Write out, precisely and in full, each line of the material.

**Source data**
== Segment start ==
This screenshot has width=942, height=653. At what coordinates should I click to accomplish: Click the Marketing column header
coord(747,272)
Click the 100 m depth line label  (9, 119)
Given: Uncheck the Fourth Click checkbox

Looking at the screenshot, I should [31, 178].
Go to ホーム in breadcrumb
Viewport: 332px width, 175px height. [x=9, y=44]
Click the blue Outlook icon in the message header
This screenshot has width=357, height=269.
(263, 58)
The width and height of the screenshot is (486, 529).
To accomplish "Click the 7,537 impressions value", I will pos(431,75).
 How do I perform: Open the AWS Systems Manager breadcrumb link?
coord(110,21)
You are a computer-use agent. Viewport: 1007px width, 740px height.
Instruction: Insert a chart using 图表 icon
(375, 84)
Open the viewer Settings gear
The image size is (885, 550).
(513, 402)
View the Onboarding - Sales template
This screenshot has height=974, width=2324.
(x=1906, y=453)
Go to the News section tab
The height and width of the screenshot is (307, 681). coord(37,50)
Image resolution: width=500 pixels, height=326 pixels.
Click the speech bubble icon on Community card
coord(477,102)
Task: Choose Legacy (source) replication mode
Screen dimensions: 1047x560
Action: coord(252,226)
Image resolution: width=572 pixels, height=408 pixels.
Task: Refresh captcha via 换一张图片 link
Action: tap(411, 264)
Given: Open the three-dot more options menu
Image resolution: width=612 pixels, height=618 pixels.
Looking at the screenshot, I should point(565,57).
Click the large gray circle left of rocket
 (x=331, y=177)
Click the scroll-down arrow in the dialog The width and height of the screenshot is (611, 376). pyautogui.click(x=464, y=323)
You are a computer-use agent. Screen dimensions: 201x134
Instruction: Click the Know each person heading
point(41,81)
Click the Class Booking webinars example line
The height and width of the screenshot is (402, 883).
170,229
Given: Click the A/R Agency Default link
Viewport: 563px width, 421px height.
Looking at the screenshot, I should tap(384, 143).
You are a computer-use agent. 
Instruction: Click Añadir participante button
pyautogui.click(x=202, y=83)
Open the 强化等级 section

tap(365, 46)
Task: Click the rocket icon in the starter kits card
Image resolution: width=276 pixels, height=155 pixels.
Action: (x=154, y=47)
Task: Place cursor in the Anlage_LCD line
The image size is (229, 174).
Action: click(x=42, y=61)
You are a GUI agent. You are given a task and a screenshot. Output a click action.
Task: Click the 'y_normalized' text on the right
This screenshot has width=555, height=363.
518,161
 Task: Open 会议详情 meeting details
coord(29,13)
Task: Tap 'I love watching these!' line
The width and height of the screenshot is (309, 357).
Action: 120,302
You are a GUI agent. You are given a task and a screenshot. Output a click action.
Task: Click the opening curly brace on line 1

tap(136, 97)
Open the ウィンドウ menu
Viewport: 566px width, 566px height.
== Segment end ==
**Expected output**
This screenshot has width=942, height=653. At what coordinates should I click to accomplish: Click the Marketing column header
coord(747,272)
Click the 100 m depth line label  (9, 119)
Given: Uncheck the Fourth Click checkbox

Looking at the screenshot, I should [31, 178].
Go to ホーム in breadcrumb
Viewport: 332px width, 175px height. [x=9, y=44]
Click the blue Outlook icon in the message header
This screenshot has width=357, height=269.
(263, 58)
The width and height of the screenshot is (486, 529).
To accomplish "Click the 7,537 impressions value", I will pos(431,75).
 How do I perform: Open the AWS Systems Manager breadcrumb link?
coord(110,21)
You are a computer-use agent. Viewport: 1007px width, 740px height.
Instruction: Insert a chart using 图表 icon
(375, 84)
Open the viewer Settings gear
The image size is (885, 550).
(513, 402)
View the Onboarding - Sales template
This screenshot has height=974, width=2324.
(x=1906, y=453)
Go to the News section tab
The height and width of the screenshot is (307, 681). coord(37,50)
Image resolution: width=500 pixels, height=326 pixels.
Click the speech bubble icon on Community card
coord(477,102)
Task: Choose Legacy (source) replication mode
Screen dimensions: 1047x560
Action: coord(252,226)
Image resolution: width=572 pixels, height=408 pixels.
Task: Refresh captcha via 换一张图片 link
Action: tap(411, 264)
Given: Open the three-dot more options menu
Image resolution: width=612 pixels, height=618 pixels.
Looking at the screenshot, I should point(565,57).
Click the large gray circle left of rocket
 (x=331, y=177)
Click the scroll-down arrow in the dialog The width and height of the screenshot is (611, 376). pyautogui.click(x=464, y=323)
You are a computer-use agent. Screen dimensions: 201x134
Instruction: Click the Know each person heading
point(41,81)
Click the Class Booking webinars example line
The height and width of the screenshot is (402, 883).
170,229
Given: Click the A/R Agency Default link
Viewport: 563px width, 421px height.
Looking at the screenshot, I should tap(384, 143).
You are a computer-use agent. 
Instruction: Click Añadir participante button
pyautogui.click(x=202, y=83)
Open the 强化等级 section

tap(365, 46)
Task: Click the rocket icon in the starter kits card
Image resolution: width=276 pixels, height=155 pixels.
Action: (x=154, y=47)
Task: Place cursor in the Anlage_LCD line
The image size is (229, 174).
Action: click(x=42, y=61)
You are a GUI agent. You are given a task and a screenshot. Output a click action.
Task: Click the 'y_normalized' text on the right
This screenshot has width=555, height=363.
518,161
 Task: Open 会议详情 meeting details
coord(29,13)
Task: Tap 'I love watching these!' line
The width and height of the screenshot is (309, 357).
Action: 120,302
You are a GUI agent. You are given a task and a screenshot. Output a click action.
Task: Click the opening curly brace on line 1

tap(136, 97)
Open the ウィンドウ menu
Viewport: 566px width, 566px height.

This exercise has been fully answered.